Susanne Abel erinnert uns daran, dass Schweigen niemals neutral ist. Es schützt kurzfristig, trennt langfristig. Und vielleicht ist das die wichtigste Botschaft dieses zutiefst menschlichen Romans: Die Hand eines anderen festzuhalten bedeutet nicht nur, ihn vor dem Fallen zu bewahren. Es bedeutet auch, den Mut aufzubringen, sich gegenseitig die Wahrheit zuzumuten. Selbst dann, wenn sie schmerzt. Denn Verständnis beginnt dort, wo das Schweigen endet.
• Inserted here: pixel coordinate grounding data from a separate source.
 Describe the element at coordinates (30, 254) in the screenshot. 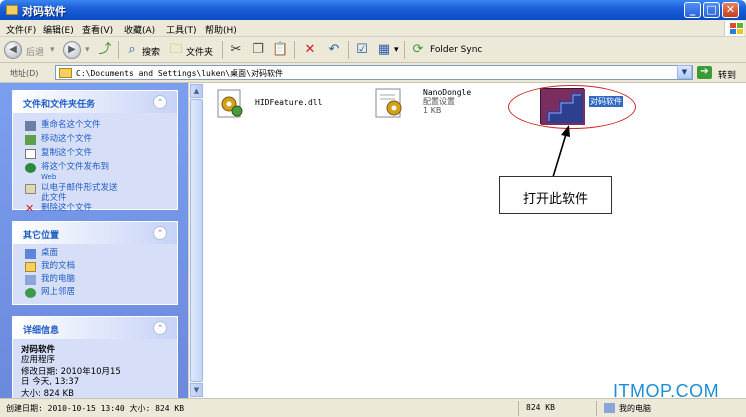

I see `desktop-icon` at that location.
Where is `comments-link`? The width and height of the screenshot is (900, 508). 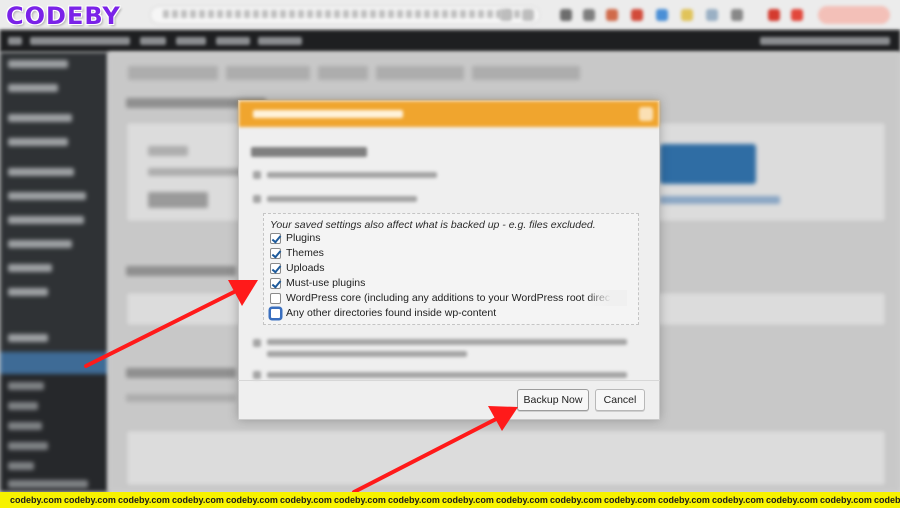 comments-link is located at coordinates (191, 41).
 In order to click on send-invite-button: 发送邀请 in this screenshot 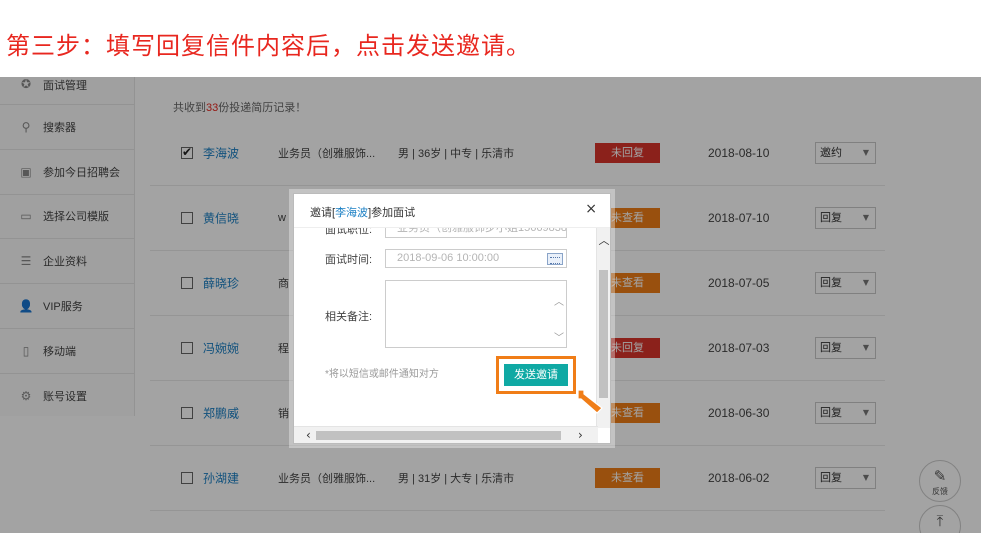, I will do `click(536, 375)`.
Meine Empfehlung gilt daher ausdrücklich sowohl dem Roman als auch seiner Hörbuchfassung. Susanne Abel hat eine bewegende Geschichte über die Nachwirkungen von Krieg, über generationsübergreifende Traumata und über die heilende Kraft von Nähe geschrieben. Vera Teltz schenkt dieser Geschichte eine Stimme, die unter die Haut geht. Gemeinsam ist daraus ein Werk entstanden, das erschüttert, tröstet und lange nachhallt. Ein Buch, das nicht mit großen literarischen Gesten überwältigt, sondern mit seiner Menschlichkeit. Und genau deshalb wird es mir noch lange in Erinnerung bleiben.